- Requirement
Return, word for word, the part of the axillary node biopsy post below that opens with the words containing "Axillary Node Biopsy" and closes with "results by Monday.".

- Source passage
Axillary Node Biopsy

Went in this morning for my ultra sound. Ultra sound confirmed loss of fatty hilum. The radiologist recommended the axillary node in question be biopsied on the spot. After she explained the procedure, I decided to have it done. They did it in the office under local anesthesia, and it was no more painful than the core breast biopsy I had a few weeks back. They said it may be a little more sore due to the area and that I should avoid heavy lifting for a day or so. I should know results by Monday.

The radiologist seems very dedicated to this cause. She not only took the time to call me back and answer my questions yesterday, she also only does breast radiology. She has been doing this for 20 years. She is off next week on vacation, but is still willing to call me Monday and give me my results personally. She is an MD with certification in Radiology, specializing in Diagnostic Radiology according to the American Board of Medical Specialties website.

She said that the benefits of knowing this information (should it come back positive) would be:

  • Possible change of treatment options (chemo prior to surgery) to prevent further spread to other parts of my body
  • Knowing going into surgery that I would have all lymph nodes removed
  • Avoidance of sentinel node biopsy at surgery time, and possible false negative result that would result in an additional surgery to remove nodes
If the test should come back positive, she is going to recommend I talk to an oncologist immediately to discuss options. If the test comes back negative, then sentinel node biopsy would be done as normal during surgery.

Just found some more research that may make the doctor at Baylor a VERY reliable source for information:

"Baylor researchers also spent two years studying 305 breast cancer patients who had undergone sentinel lymph node biopsy to determine when the cancer was most likely to metastasize to help improve survival rates."

- Collected material
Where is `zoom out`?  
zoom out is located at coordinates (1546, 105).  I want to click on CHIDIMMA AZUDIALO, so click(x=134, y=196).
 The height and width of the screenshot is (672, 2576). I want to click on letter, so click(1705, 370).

- Answer to this task
Axillary Node Biopsy

Went in this morning for my ultra sound. Ultra sound confirmed loss of fatty hilum. The radiologist recommended the axillary node in question be biopsied on the spot. After she explained the procedure, I decided to have it done. They did it in the office under local anesthesia, and it was no more painful than the core breast biopsy I had a few weeks back. They said it may be a little more sore due to the area and that I should avoid heavy lifting for a day or so. I should know results by Monday.